Raymond B. Greer didn’t even have the job yet, and he already knew what one of his first priorities would be as president and CEO at Transport Industries Holdings: The company needed anew name. Formed in 2000 when a New York-based private equity firm bought Mesquite-based Transport Industries LP, it had grown through acquisitions and was poised to hit $1 billion in revenue for 2005. But outside of a strong base of core customers, the company had little to no brand equity. “Part of that was just a byproduct of the way the business grew up,” Greer says. “Their strategy was no strategy. They didn’t want to have a lot of presence or be well known.” Greer had done the research. He saw the potential that existed with the new businesses that had been brought into the fold during the past five years. If that potential was to be realized, there needed to be unity.
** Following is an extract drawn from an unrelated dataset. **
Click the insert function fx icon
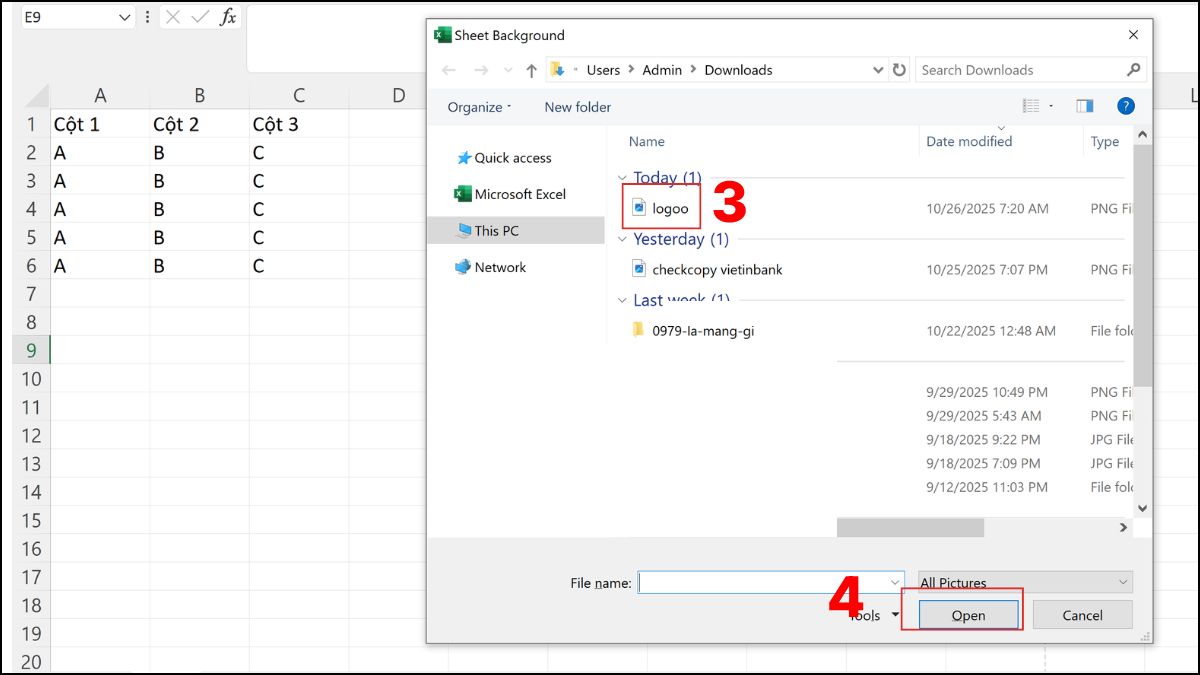This screenshot has width=1200, height=675. pyautogui.click(x=228, y=17)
“There were nine different brands in the market, and none of them had any brand equity that you could build off of,” Greer says. “And yet at the same time, the company was one of the largest providers of transport services in the United States. I recognized before I was even hired that there was a brand problem, and we needed to do something about it.”
Greer’s challenge was convincing the company’s 2,900 employees and its customers that this was a problem worth tackling.
“If you went to the driver, you went to the customer, you went to the employee, none of them would have said there is an issue here,” Greer says. “But if you look at it from a CEO’s point of view and how you want to build your business and have brand equity to support your growth strategy, it was a significant issue.”
Greer got the job in early 2005 and set out to fix the problem by uniting everyone under one name: Greatwide Logistics Services.